→ Extracted data:
= = = = =

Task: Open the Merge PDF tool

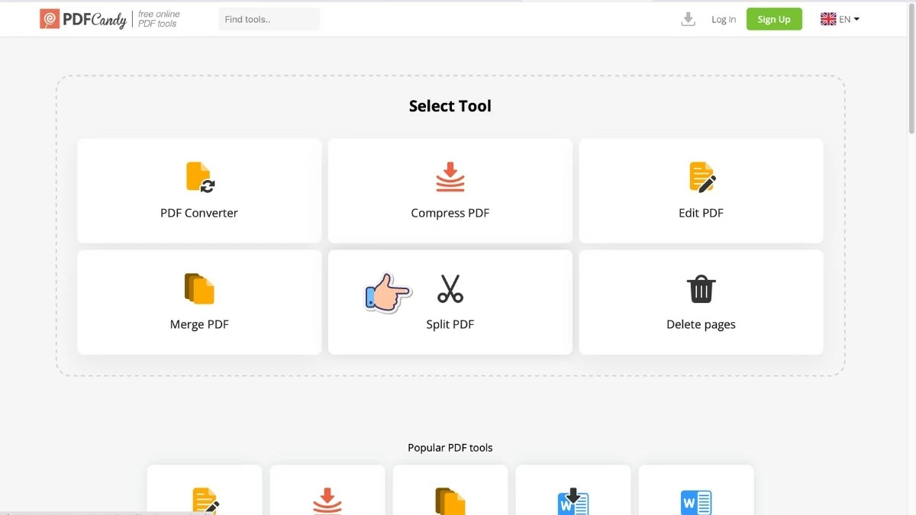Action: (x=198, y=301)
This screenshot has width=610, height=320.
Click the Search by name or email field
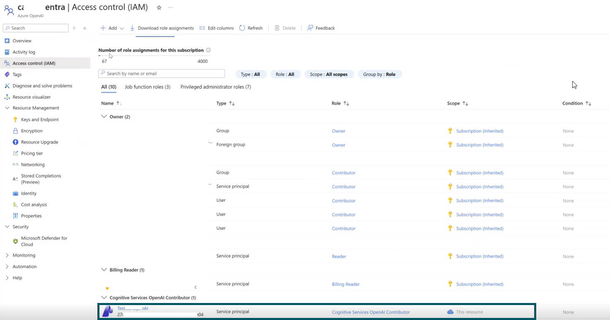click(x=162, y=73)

= = = = =

→ Prompt: Express the records as a two-column CSV with the header instruction,response. Write one row per record: the record's text in the instruction column and its answer in the response column. Put each field in double quotes, replace line breaks with spaces, and leave the pictures out.

→ Written reply:
instruction,response
"Task: Open the Merge PDF tool","Action: (x=198, y=301)"
"This screenshot has width=610, height=320. Click the Search by name or email field","click(x=162, y=73)"